Page extract section start
Whisper, letting women anonymously report sexual crimes within their workplace - holbyone
https://whisprs.herokuapp.com/
======
staticelf
Why limit it to women and sexual crimes? Isn't it a bit sexist to assume men
never are victims of sexual crimes or that it isn't important enough to be
reported?

------
holbyone
Hi Everyone,

I know of so many different women that have had issues with predatory men
leveraging there positions of power. From inside top tier corporate firms, to
universities, from bosses in businesses of all sizes thinking there position
of power makes them above normal human decency. Sadly, most women can't do
much without sacrificing their career progression.

Having met some of these men and seen how normal they look to the outside
world, I really felt cynical about this issue up until last week. The news
about Harvey Weinstein's made me realize that there is something we can do
about this. My approach to this issue is Whisper.

I want Whisper to be tool for women to understand what workplaces there
entering into and to give a deeper understanding of this issue. Hopefully it
can be used to hold people and organisations to account. From my own
experiences I have seen how organisations sweep these issues under the rug for
the sake of their brand.
Page extract section end
• **Work instructions**:
1. In the Whisper thread, name every kind of place where holbyone says men in power have behaved badly.
2. Rewrite the Whisper thread passage that begins at the words "Having met some" and stops after "issue is Whisper.", using "hopeless" in place of "cynical".
The rows that follow come from a separate source.
Data supplied section start
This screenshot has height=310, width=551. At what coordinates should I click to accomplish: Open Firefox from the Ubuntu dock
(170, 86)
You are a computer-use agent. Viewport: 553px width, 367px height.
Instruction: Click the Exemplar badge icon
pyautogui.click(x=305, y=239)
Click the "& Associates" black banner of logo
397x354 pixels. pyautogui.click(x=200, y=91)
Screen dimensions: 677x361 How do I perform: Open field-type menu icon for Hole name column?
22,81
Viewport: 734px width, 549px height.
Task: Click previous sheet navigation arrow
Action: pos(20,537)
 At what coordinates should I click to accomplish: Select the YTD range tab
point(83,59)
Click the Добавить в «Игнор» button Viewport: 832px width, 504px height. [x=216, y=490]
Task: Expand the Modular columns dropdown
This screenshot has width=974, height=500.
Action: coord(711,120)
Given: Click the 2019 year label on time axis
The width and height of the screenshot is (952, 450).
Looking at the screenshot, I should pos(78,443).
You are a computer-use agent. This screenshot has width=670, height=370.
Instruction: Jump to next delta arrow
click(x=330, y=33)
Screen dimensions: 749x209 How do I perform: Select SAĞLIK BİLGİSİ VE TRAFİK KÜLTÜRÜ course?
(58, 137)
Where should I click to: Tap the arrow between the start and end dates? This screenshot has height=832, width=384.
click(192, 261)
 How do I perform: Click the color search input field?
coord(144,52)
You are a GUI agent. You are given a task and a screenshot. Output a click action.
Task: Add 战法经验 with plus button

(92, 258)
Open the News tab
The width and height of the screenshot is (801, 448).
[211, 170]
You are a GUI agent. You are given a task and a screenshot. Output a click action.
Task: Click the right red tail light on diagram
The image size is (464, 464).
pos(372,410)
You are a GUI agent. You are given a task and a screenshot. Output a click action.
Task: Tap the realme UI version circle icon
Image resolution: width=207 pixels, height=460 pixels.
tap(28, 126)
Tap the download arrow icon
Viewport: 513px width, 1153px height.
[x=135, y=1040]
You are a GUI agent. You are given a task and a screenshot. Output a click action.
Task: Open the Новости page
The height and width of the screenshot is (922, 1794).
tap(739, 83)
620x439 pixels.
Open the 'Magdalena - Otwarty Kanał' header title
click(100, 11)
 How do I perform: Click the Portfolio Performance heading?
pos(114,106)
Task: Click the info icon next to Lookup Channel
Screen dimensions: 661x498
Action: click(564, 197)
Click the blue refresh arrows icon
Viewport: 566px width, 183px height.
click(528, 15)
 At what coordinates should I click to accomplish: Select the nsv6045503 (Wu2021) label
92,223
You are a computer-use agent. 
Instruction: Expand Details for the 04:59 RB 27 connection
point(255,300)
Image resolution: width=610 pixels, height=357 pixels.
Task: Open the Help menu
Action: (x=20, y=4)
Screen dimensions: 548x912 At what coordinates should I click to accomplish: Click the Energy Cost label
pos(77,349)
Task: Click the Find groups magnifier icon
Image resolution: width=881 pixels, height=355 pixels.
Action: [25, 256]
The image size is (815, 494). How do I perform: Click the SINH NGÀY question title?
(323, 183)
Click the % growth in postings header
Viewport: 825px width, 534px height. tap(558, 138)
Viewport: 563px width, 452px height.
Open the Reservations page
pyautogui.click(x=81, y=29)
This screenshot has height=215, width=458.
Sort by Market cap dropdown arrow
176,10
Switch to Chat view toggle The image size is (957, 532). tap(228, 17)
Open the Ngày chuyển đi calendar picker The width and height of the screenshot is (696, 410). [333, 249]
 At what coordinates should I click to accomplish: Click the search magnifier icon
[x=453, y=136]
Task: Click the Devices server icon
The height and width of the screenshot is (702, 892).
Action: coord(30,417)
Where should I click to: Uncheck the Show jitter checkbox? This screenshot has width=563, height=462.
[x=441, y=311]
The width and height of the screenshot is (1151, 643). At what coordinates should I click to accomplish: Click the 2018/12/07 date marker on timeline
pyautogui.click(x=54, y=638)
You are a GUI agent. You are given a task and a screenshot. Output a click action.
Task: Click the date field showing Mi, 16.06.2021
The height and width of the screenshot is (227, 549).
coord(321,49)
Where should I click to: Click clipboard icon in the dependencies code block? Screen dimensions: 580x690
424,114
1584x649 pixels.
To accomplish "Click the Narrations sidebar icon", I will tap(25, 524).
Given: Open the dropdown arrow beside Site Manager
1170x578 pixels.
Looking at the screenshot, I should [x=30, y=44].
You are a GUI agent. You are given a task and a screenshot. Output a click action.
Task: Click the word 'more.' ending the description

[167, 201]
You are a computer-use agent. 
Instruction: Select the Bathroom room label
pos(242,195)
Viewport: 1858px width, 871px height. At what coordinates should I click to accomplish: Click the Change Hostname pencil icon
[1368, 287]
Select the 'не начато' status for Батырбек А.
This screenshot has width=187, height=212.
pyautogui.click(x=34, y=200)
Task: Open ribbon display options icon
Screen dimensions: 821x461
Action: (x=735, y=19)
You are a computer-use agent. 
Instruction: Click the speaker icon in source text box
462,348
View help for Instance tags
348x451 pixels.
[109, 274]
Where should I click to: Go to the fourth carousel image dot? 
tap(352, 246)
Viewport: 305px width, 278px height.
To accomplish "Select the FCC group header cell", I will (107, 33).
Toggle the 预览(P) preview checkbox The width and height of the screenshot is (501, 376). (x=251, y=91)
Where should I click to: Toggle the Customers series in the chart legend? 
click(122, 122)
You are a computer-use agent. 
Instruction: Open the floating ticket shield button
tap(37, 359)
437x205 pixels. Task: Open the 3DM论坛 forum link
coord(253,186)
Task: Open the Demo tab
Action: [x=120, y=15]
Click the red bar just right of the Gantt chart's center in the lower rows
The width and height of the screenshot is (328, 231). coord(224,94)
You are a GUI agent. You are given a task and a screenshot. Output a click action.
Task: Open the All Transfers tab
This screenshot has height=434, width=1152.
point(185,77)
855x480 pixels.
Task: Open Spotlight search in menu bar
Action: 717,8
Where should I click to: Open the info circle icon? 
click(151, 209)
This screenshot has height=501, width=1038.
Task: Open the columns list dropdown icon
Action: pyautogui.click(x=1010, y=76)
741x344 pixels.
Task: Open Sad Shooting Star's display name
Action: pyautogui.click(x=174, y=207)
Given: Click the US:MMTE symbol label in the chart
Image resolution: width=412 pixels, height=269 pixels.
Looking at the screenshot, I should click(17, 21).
Data supplied section end
• **Responses for each task**:
1.
- top tier corporate firms
- universities
- businesses of all sizes

2.
Having met some of these men and seen how normal they look to the outside
world, I really felt hopeless about this issue up until last week. The news
about Harvey Weinstein's made me realize that there is something we can do
about this. My approach to this issue is Whisper.